She stared at me intensely. She laid her hand on the back of my hand. "You really hate that mentality."

"Yes I do. And you have to understand my own background... I've always thought that the mistreatment of women is a complete disgrace. I've always believed in fairness for both sexes. Based on what my personality is like, some people back home would probably even stereotype me as a supporter of feminists. But the modern-day mentality of American chicks has totally driven me to the edge of insanity. 'Respect me, no respect for you!' I'm sick of hearing every week for the past ten goddamn years about how victimized American chicks are. Glass ceilings! 72 cents for every dollar! Rap lyrics occasionally disrespect us! Barbie's tits are too big! Their ovaries hurt so fucking much all the time. They hector endlessly like that. It's gotten so old and tired. I can no longer tolerate it. There once was a time when I might've been a male supporter of the feminist cause, but they totally blew it with me. Totally blew it! Why on earth would I back a cause which tells me that my perspective is null and void before I even open my mouth? Why would I back a cause which insists over and over that there's nothing legitimate about my concerns if I don't have the right genitals?

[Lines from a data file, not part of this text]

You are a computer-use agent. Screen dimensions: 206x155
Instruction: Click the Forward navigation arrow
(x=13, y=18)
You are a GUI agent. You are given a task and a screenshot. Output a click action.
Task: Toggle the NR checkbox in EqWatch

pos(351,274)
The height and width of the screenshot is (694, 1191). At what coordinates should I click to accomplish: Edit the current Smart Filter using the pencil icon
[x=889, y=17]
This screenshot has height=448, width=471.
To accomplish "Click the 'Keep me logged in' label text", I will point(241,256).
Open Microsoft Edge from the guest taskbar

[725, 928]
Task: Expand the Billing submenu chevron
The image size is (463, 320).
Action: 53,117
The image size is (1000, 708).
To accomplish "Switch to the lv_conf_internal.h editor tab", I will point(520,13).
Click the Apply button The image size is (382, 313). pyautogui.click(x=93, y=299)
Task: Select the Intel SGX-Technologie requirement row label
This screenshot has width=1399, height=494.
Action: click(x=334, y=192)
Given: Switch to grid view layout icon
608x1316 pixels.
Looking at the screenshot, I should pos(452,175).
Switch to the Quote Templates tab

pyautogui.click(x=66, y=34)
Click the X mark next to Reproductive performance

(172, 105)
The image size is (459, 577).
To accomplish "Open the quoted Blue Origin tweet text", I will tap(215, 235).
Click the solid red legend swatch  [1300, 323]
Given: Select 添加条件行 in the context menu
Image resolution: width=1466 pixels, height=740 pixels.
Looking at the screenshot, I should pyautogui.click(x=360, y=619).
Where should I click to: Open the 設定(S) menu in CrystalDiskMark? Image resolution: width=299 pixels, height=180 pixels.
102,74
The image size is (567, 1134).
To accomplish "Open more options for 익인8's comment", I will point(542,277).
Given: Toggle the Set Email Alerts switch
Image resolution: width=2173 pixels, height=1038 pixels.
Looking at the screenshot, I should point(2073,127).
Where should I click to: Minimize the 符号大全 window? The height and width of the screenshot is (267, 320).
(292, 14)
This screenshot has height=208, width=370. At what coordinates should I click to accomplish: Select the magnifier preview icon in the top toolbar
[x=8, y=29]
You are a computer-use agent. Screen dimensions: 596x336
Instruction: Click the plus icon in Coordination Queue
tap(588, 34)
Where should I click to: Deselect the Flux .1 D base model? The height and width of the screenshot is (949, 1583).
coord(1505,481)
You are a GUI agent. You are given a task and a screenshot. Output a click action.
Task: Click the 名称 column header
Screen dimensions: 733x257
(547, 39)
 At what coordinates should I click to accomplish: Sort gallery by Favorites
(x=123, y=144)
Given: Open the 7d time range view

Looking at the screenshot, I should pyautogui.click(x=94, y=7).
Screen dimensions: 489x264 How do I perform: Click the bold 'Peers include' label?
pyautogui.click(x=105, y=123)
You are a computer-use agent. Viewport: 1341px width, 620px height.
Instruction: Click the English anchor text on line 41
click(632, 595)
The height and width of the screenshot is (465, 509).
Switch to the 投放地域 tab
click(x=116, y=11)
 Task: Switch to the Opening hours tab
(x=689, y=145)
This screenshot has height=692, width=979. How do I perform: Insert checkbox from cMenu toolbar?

They really believe that if men's concerns are ever addressed in an equitable fashion then women's 'fragile gains' will be demolished and evil men will go on a rampage and force all women back into the 18th century. That's what they think. The sheer level of irrationality and paranoia is just..." I sigh, exasperated and disgusted. "Fuck..."

"Was that a swear?" She feigned shock. "Naughty!"

"Heh... sorry." I emitted a single, tired laugh and sighed. "It's just such a self-preoccupied and mindless perspective that they have. And the victimhood never goddamn ends, either. They're always oppressed no matter what. Just like how the chocolate rations keep going up in 1984."

Chocolate Rations Are Up!

"I read the book 1984 in college." Rieko said, nibbling on the corner of a maple scone. "It was in a twentieth century world literature class. I read the Japanese version."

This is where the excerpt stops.